Young Innovative Firms, Investment-Cash Flow Sensitivities and Technological Misallocation
Documento de trabajo
Visión General
Visión General
Abstracto
Can a bad technological allocation generate financial friction? We built a theory model with verifiable implications, in which the poor distribution between Randamp;D and production The activity of the banks generates debt limitations. The investor offers the innovator a rent that is contingent on the success of your project in order to make you exercise a level of effort compatible with the incentives.
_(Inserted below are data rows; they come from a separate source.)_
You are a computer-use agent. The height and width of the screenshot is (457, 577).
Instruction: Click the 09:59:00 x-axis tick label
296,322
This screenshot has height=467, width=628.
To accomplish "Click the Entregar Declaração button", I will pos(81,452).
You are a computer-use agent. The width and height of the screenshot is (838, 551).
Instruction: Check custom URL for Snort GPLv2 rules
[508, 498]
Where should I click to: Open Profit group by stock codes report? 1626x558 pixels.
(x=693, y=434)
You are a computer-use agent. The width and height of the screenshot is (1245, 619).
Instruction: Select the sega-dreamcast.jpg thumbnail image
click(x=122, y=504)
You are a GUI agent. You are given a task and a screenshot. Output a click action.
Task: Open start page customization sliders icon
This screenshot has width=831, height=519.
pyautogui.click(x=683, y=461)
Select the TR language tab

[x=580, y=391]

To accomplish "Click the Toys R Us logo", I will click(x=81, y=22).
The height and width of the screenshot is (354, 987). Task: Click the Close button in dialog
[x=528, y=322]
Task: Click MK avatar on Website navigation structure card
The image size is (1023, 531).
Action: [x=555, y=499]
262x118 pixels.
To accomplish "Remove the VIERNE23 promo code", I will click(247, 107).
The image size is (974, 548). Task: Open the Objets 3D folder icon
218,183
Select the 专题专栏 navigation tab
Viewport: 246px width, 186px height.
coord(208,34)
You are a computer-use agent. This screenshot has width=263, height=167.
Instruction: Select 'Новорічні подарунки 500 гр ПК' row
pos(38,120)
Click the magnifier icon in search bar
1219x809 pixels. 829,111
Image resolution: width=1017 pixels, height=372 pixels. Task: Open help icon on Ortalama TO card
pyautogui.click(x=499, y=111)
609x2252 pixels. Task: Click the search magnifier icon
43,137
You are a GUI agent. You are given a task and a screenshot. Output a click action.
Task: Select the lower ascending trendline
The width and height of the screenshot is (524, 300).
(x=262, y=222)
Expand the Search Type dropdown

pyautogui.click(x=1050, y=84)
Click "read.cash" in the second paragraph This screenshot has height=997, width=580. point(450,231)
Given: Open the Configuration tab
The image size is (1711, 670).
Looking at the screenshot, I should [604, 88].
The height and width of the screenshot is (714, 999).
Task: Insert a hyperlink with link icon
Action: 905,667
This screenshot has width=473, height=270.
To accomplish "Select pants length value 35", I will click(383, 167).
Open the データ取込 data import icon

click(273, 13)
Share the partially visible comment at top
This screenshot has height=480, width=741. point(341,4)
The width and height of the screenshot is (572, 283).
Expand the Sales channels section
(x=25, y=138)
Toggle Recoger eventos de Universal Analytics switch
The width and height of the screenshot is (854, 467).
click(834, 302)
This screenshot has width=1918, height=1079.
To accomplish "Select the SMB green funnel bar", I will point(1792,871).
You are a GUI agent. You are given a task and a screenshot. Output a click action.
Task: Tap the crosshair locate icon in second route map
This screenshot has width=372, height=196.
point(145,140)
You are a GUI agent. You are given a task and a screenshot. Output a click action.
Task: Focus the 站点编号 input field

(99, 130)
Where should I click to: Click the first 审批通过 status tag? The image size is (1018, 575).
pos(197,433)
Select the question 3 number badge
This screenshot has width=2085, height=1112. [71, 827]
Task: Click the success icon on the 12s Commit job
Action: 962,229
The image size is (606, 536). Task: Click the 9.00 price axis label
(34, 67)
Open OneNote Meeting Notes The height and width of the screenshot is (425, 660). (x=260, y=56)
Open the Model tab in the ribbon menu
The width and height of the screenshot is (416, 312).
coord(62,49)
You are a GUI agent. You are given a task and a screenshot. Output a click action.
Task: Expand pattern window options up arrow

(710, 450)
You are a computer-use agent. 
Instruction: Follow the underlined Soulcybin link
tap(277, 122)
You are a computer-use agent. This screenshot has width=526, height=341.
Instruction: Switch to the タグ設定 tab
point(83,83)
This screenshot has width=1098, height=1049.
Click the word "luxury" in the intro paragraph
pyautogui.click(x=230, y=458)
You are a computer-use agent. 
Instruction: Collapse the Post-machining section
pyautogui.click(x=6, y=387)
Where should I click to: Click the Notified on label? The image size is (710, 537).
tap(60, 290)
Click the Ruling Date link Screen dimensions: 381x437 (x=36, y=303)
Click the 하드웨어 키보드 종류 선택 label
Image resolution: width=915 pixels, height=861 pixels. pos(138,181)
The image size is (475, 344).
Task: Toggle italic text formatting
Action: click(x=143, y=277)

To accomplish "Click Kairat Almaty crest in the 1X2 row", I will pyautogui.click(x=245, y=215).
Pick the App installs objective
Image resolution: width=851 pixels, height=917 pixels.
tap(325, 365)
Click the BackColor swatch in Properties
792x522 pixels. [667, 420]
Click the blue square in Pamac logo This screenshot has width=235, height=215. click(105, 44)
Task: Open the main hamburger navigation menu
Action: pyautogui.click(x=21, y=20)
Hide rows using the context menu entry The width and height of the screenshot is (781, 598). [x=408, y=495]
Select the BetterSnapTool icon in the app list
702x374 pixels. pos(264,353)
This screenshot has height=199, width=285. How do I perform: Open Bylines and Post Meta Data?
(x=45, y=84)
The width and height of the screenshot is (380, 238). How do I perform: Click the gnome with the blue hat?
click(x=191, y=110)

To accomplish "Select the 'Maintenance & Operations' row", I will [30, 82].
However, this rent distorts the allocation of effort between activities. Specifically, it leads to a sub-optimal level of effort by driving a reallocation of resources from production to Randamp;D. Consequently, the investor may not to appropriate the surplus resulting from the innovation. This distortion increases the cost of external financing for companies that have a large volume of intangible assets. Using Compustat manufacturing company data in the United States between 1982 and 2007, we have show that cash flow sensitivity is positive and increasing in companies with a high level of Randamp;D intensities.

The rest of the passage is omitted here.